Gilets Jaunes, un art consommé de l'image |
Les Gilets Jaunes rêvent, en fait, de démanteler la démocratie représentative
telle qu’elle est inscrite dans nos gènes républicains depuis des lustres, au
profit d'une gouvernance du peuple par lui-même. Parce qu’ils se sont autoproclamés le peuple ! Ce qui reviendrait à dire que le port ou non d’un
gilet jaune distingue celui qui appartient au peuple de celui qui en est
exclus. Quelle présomption de la part de personnes qui pour une large part ne
payent même pas d’impôts ! En quoi l'appartenance ou non au peuple dépendrait-elle d'une tunique fluo? On navigue en plein délire et le pire, c'est
que ça marche ! Ils sont tous à genoux devant les Gilets Jaunes, tous ! le
pouvoir, les politiques, les journaux, les télés, les radios, tous à leur
dérouler le tapis rouge, à soi-disant les comprendre, sans aucune considération
pour la France qui continue de bosser, malgré tout. Alors que le pays est sous
la férule d'un groupe de cent mille agités, à peine l’écume d’une vague, que
font tous les autres, les plus de 66 millions restant qui n’arpentent pas les
rues pour frapper du flic. Eh bien, ils ont les foies, ils se caguent, ils se
terrent chez eux ou, au pire, se risquent encore à se rendre au travail, rasant
les ronds-points et baissant la tête pour ne pas être pris à partie. Surtout,
ne dites jamais que vous n’êtes pas Gilet Jaune, au contraire, faites leur un signe entendu, un petit coup
de klaxon complice, sans quoi ils pourraient vous prendre pour un collabo du
pouvoir, gestes explicites à l'appui.
La cité de Carcassonne revêtue de jaune par l'artiste italien Felice Varini Image d'un autre temps |
Et
puis, il y a la formule magique qui s’écrit en trois lettres : RIC. Trois
lettres pour donner au mouvement un souffle épique. Le voilà le fameux
Référendum d’Initiative Citoyenne, un enfumage dont le but premier, voire
unique serait d’enclencher la procédure révocatoire visant à évincer Macron de
la Présidence. Et si cela n’est pas suffisant, on en entend déjà appeler aux armes, allant même jusqu’à vouloir ériger l’échafaud pour
satisfaire leur appétit de vengeance contre tout ce que représente la
démocratie. Le RIC, parlons-en. Hormis la destitution de Macron, quels
pourraient être les sujets sur lesquels les Français seraient amenés à se
prononcer par oui ou par non ? Il ressort d’une consultation réalisée par
le Conseil Economique et Social que la première demande concernerait
l’annulation du mariage pour tous. Rien que ça ! On est loin des prix de l’essence.

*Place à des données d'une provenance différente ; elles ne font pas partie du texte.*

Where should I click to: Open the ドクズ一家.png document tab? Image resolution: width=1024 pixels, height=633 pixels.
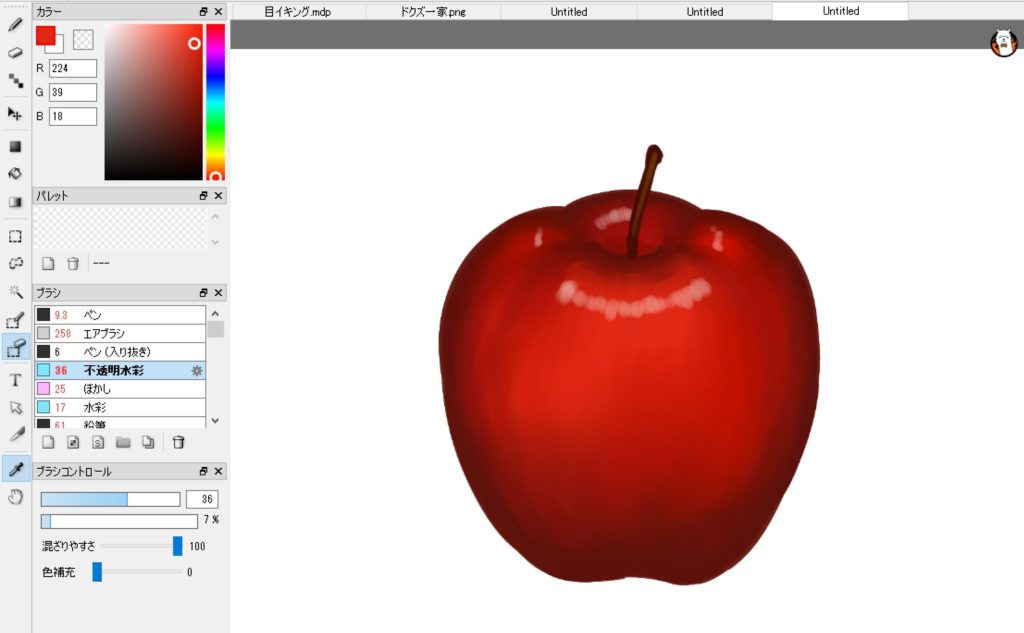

Mais, tant qu’on y est allons-y pour les grandes question sociétales, celles
qui coûtent peu à l’Etat mais enflamment les discussions : le retour de la
peine de mort, l’interdiction de l'IVG, le retour de l’ISF, la
nationalisation des autoroutes, l 'enterrement de la PMA.... Un retour en
arrière de 40 ans. Bravo le RIC, un véritable marchepied pour l’instauration d’un
état totalitaire, unanimiste, dont on ne sait même pas si on le préfèrerait d’extrême-droite, xénophobe,
raciste et homophobe ou d’extrême-gauche, égalitariste, prolétariste,
collectiviste. On évoque la possibilité de modifier les institutions en provoquant un référendum sur la réduction du nombre de députés et de sénateurs. Mais n'était-ce pas déjà le projet d'Emmanuel Macron passé à la trappe l'été dernier, pour cause d'affaire Benalla. Et souvenons-nous que cette affaire fut du pain béni pour une opposition parlementaire qui voyait alors d'un très mauvais œil une réforme qui risquait d'amputer encore un peu plus ses effectifs déjà bien amaigris. Il est vrai qu'à l'époque, les Gilets Jaunes se fichaient royalement, euh!, citoyennement de la politique.
Revêtir un gilet jaune constitue à présent le passeport diplomatique incontournable pour être l'invité des plateaux télé et régler leur compte aux journalistes qui refusent de jouer les carpettes. Il n’est, en fait, que temps
que les Gilets Jaunes se transforment en vrai mouvement politique et qu’on voit
ce qu'ils valent vraiment, tant ils donnent aujourd'hui le sentiment de n'être tout au plus une nébuleuse
d’abstentionnistes à la rage facile mais sans projet crédible. Le RIC nourrit les colères mais ne met rien dans l'assiette.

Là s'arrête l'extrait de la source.